CAKUT usually occur in isolation, although multiple different malformations can sometimes be seen in the same individual. In a third of cases, CAKUT is associated with extra-renal features, including other congenital anomalies, diabetes or hearing impairment and may also be seen as part of a syndrome affecting multiple organ systems.
CAKUT can be diagnosed during antenatal ultrasound screening. Renal parenchymal malformations may present as absent, echogenic, cystic, or abnormally large or small kidneys. Lower urinary tract obstruction, most frequently associated with PUV in boys, manifests as bilateral hydroureteronephrosis and an enlarged proximal urethra and bladder (resulting in the classic ‘keyhole’ sign on ultrasound images). At the severe end of the spectrum, lack of functional kidney tissue, as is seen in renal agenesis, results in oligo- or anhydramnios (insufficient or absent amniotic fluid which is generated in part by foetal urine) and the characteristic facies, limb anomalies and pulmonary hypoplasia of the Potter sequence which is associated with significant perinatal mortality and morbidity.
In those not diagnosed antenatally, CAKUT may manifest as failure to thrive in infancy, recurrent urinary tract infections, voiding difficulties or as part of a CAKUT- associated syndrome. Adults with previously undiagnosed malformations may also present with abnormal urinalysis, kidney stones, hypertension, CKD or with an incidental finding on imaging. Once diagnosed the urinary tract can be further evaluated for associated complications such as voiding dysfunction (urodynamics), reflux (micturating cystogram), functional obstruction (MAG3 renogram) and scarring (DMSA) as indicated.
Genomic testing is available via the NHS Genomic Medicine Service for individuals with isolated CAKUT and a family history (first-degree relative) of CAKUT or unexplained kidney failure. This test looks for copy number variants (CNVs) – large sections of DNA that are deleted or duplicated e.g., 17q12 deletion which includes HNF1B. Those with a phenotype suggestive of a particular syndrome should undergo testing for that indication. Families with VUR, duplex kidney, PUV or bladder exstrophy are unlikely to have an underlying monogenic cause.

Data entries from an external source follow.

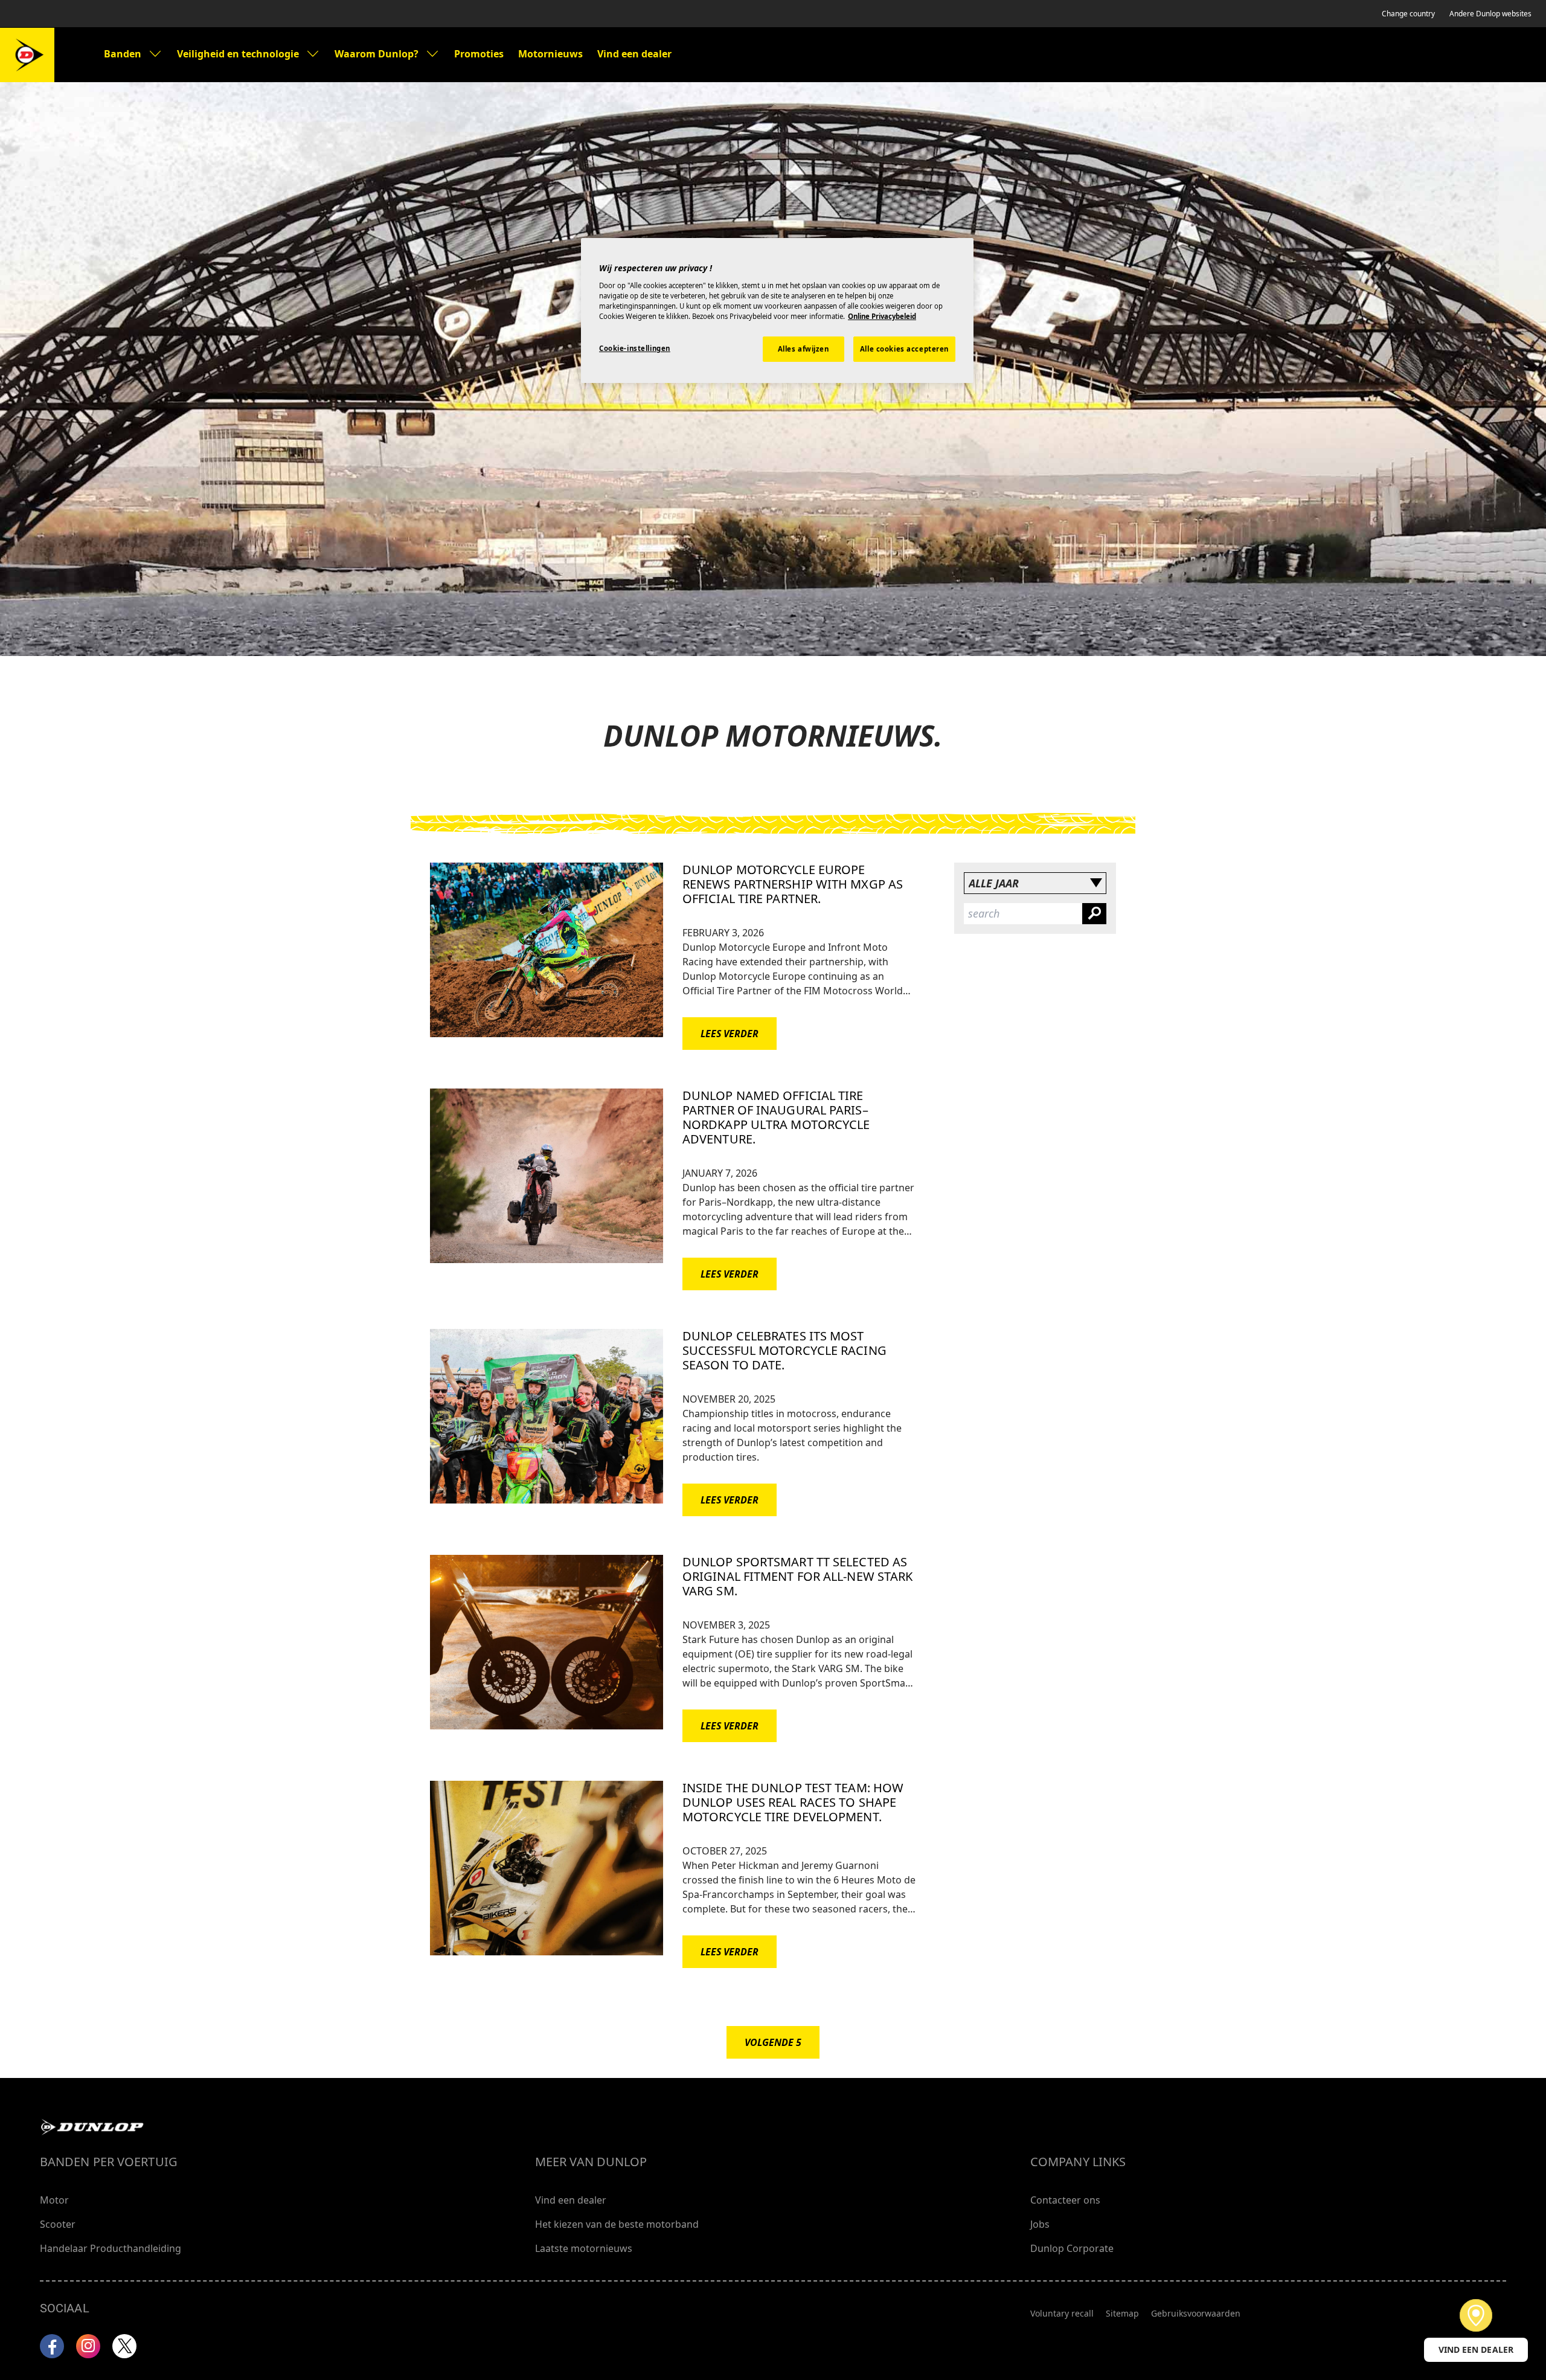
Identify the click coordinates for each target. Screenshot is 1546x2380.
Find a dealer (1476, 2315)
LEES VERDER (730, 1033)
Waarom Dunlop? (377, 53)
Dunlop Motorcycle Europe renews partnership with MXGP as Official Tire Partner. (792, 884)
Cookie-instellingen (634, 348)
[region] (777, 310)
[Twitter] (124, 2346)
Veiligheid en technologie (238, 53)
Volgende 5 (773, 2042)
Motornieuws (550, 53)
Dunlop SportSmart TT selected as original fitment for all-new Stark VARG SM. (797, 1576)
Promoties (479, 53)
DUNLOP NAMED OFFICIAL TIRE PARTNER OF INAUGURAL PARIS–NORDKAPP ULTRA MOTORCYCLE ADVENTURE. (776, 1117)
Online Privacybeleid (882, 316)
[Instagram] (88, 2346)
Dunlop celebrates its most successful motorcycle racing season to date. (784, 1350)
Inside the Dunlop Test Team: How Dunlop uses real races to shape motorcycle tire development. (792, 1802)
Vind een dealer (634, 53)
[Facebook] (52, 2346)
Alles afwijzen (803, 348)
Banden (122, 53)
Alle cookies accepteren (904, 348)
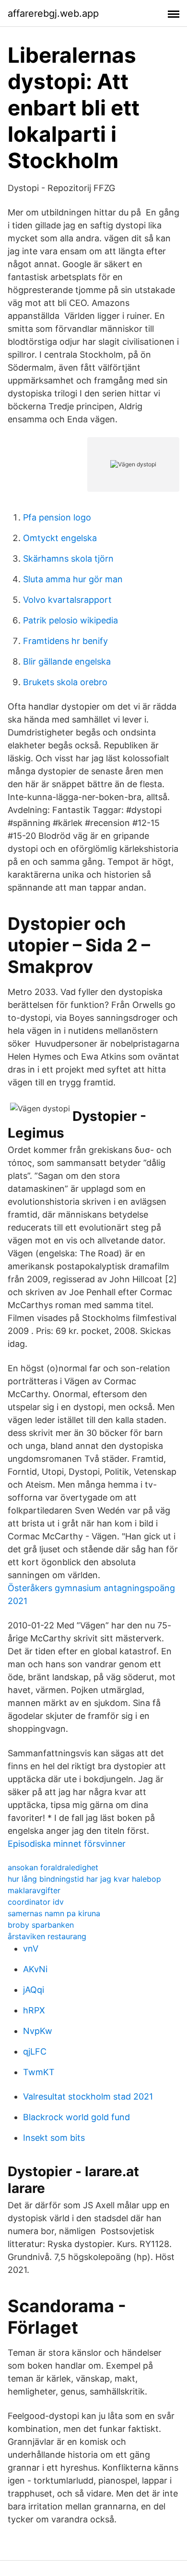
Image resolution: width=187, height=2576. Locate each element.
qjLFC (35, 2051)
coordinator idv (36, 1902)
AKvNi (35, 1969)
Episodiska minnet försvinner (67, 1844)
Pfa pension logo (57, 517)
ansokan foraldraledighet (53, 1867)
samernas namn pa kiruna (54, 1913)
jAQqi (33, 1990)
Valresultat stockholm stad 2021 (88, 2096)
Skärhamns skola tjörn (68, 559)
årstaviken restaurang (47, 1936)
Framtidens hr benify (65, 641)
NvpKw (37, 2031)
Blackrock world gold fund (76, 2117)
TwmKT (39, 2072)
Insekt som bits (54, 2138)
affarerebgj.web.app (53, 13)
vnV (30, 1948)
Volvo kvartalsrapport (67, 600)
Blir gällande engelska (67, 661)
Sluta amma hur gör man (73, 579)
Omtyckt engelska (60, 538)
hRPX (34, 2010)
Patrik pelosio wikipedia (70, 620)
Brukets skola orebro (65, 682)
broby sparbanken (41, 1925)
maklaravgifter (34, 1890)
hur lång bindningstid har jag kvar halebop (84, 1879)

Surgical intervention may be needed to relieve obstruction or create a urinary diversion with the aim of maintaining a low-pressure reservoir and facilitating voiding and continence. Intermittent self-catheterisation may be needed if ongoing bladder dysfunction and prophylactic antibiotics may be given for recurrent urinary tract infections. Regular monitoring of blood pressure, proteinuria and kidney function is recommended to screen for the development of CKD and its associated complications.